**Your objective:**
Rewrite the listing lines starting at the one that contains "Accounting (376, 2223)" and ending at the one that contains "Invités (1083, 66)", with "Privacy Policy" changed to "Privacy Notice" and everything else left as it is. Give back only those lines.
== Task inputs
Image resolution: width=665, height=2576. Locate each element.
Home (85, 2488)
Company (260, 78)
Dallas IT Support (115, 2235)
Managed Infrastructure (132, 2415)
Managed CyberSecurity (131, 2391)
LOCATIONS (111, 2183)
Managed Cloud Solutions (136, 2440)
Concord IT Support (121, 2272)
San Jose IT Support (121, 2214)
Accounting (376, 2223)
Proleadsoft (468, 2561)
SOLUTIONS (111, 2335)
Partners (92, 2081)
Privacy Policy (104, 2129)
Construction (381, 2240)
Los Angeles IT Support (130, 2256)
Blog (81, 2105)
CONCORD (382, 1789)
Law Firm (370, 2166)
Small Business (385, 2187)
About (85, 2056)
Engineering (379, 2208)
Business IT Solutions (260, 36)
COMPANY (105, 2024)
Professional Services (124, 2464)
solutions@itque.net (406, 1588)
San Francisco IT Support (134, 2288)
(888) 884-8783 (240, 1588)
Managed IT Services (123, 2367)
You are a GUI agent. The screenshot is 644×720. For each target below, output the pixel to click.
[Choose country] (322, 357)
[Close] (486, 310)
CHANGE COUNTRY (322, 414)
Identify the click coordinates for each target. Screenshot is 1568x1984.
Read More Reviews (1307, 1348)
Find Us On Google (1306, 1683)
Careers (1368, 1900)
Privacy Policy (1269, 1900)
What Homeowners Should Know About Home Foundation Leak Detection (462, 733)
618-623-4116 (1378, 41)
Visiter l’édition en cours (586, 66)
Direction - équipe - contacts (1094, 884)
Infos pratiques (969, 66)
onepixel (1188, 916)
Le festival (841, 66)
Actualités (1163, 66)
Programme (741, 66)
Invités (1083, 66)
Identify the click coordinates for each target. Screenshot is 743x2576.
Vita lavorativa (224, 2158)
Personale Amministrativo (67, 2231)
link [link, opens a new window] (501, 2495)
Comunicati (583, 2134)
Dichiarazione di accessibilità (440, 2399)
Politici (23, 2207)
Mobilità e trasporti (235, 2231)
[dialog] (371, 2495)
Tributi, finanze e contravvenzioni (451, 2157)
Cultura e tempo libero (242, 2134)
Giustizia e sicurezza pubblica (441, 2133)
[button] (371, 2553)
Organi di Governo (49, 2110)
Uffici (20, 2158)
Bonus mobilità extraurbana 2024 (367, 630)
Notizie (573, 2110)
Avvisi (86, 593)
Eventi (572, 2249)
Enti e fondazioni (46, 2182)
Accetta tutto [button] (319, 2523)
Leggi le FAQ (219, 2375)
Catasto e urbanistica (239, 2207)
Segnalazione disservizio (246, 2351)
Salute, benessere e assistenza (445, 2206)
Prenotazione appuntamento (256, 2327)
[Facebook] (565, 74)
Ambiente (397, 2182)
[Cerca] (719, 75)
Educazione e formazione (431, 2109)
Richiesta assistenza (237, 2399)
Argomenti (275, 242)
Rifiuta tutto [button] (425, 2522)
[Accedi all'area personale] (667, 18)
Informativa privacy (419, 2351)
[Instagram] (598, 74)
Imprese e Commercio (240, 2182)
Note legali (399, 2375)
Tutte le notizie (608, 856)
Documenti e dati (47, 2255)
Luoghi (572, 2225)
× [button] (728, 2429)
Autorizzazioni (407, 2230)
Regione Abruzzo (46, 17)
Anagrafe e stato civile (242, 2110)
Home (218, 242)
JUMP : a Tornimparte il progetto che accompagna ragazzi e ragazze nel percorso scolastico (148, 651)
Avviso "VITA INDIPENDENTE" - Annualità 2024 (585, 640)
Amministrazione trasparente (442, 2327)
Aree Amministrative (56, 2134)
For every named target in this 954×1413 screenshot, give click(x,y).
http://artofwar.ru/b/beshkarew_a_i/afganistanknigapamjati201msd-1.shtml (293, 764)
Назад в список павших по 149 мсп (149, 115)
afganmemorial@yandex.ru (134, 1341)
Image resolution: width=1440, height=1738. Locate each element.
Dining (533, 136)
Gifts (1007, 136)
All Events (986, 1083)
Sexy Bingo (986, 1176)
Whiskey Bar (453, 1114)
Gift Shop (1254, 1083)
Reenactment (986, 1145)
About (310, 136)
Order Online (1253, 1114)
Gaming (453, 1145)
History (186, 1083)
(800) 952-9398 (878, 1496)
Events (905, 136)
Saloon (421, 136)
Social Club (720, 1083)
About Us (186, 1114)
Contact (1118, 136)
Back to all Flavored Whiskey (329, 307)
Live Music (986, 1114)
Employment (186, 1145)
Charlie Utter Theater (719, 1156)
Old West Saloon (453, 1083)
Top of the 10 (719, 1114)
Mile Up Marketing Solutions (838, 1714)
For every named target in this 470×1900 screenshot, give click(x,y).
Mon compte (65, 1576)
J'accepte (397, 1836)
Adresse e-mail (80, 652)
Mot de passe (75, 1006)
====
**Reply to the exercise:**
Accounting (376, 2223)
Proleadsoft (468, 2561)
SOLUTIONS (111, 2335)
Partners (92, 2081)
Privacy Notice (104, 2129)
Construction (381, 2240)
Los Angeles IT Support (130, 2256)
Blog (81, 2105)
CONCORD (382, 1789)
Law Firm (370, 2166)
Small Business (385, 2187)
About (85, 2056)
Engineering (379, 2208)
Business IT Solutions (260, 36)
COMPANY (105, 2024)
Professional Services (124, 2464)
solutions@itque.net (406, 1588)
San Francisco IT Support (134, 2288)
(888) 884-8783 (240, 1588)
Managed IT Services (123, 2367)
You are a GUI agent. The screenshot is 644×720. For each target below, output the pixel to click.
[Choose country] (322, 357)
[Close] (486, 310)
CHANGE COUNTRY (322, 414)
Identify the click coordinates for each target. Screenshot is 1568x1984.
Read More Reviews (1307, 1348)
Find Us On Google (1306, 1683)
Careers (1368, 1900)
Privacy Notice (1269, 1900)
What Homeowners Should Know About Home Foundation Leak Detection (462, 733)
618-623-4116 (1378, 41)
Visiter l’édition en cours (586, 66)
Direction - équipe - contacts (1094, 884)
Infos pratiques (969, 66)
onepixel (1188, 916)
Le festival (841, 66)
Actualités (1163, 66)
Programme (741, 66)
Invités (1083, 66)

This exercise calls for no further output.